Teks Pilihan:
>>>

Adalah para sahabat yang memulai membuat
bid'ah hasanah, yaitu perbuatan di jaman Nabi saw belum ada, tapi perbuatan itu
dinilai baik dan perlu dilaksanakan, diantaranya adalah :
MEMBUKUKAN AL-QUR’AN
Dulu pada zaman Nabi ayat-ayat Al-Qur’an ditulis di atas pelepah
tamar, tembikar, tulang-tulang, batu putih dan lain-lain yang bisa ditulis,
disamping dihafal oleh para sahabat. Kemudian pada zaman Khalifah Sayidina Abu
Bakar dimulai membukukannya. Membukukan ini adalah suatu bid’ah karena
hal demikian tidak dikenal pada zaman Nabi, tetapi hal ini adalah bid’ah
yang baik.

<<<

Data Sumber:
>>>

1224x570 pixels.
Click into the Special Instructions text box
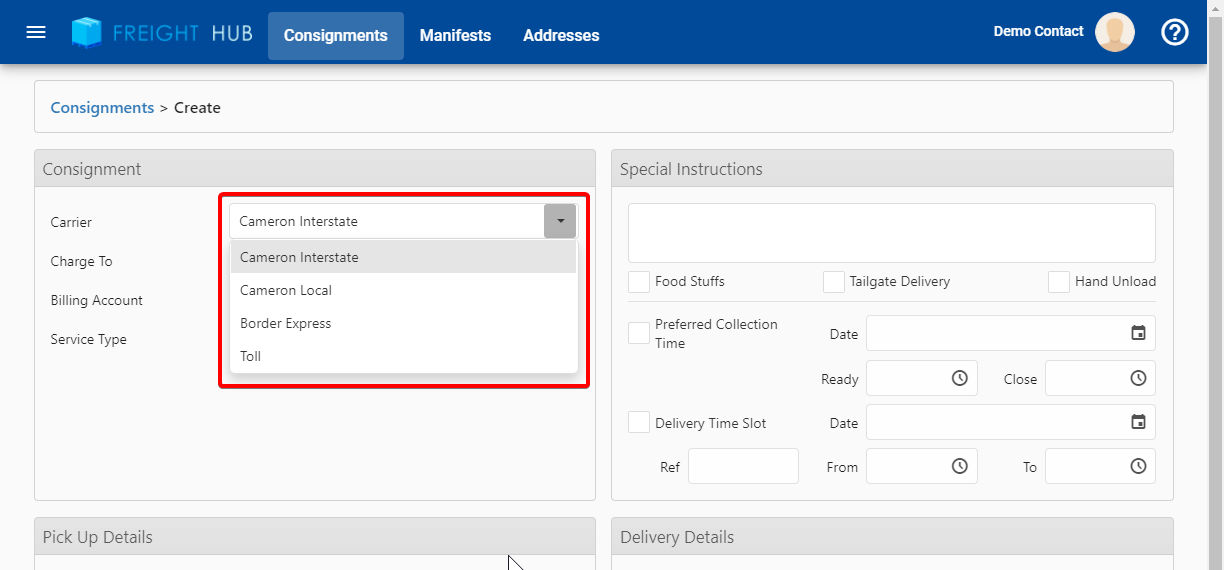tap(891, 233)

<<<

Tugas Latihan: Menurut teks pilihan, pada zaman khalifah siapa Al-Qur'an mulai dibukukan?

Hasil Tugas: Pada zaman Khalifah Sayidina Abu Bakar.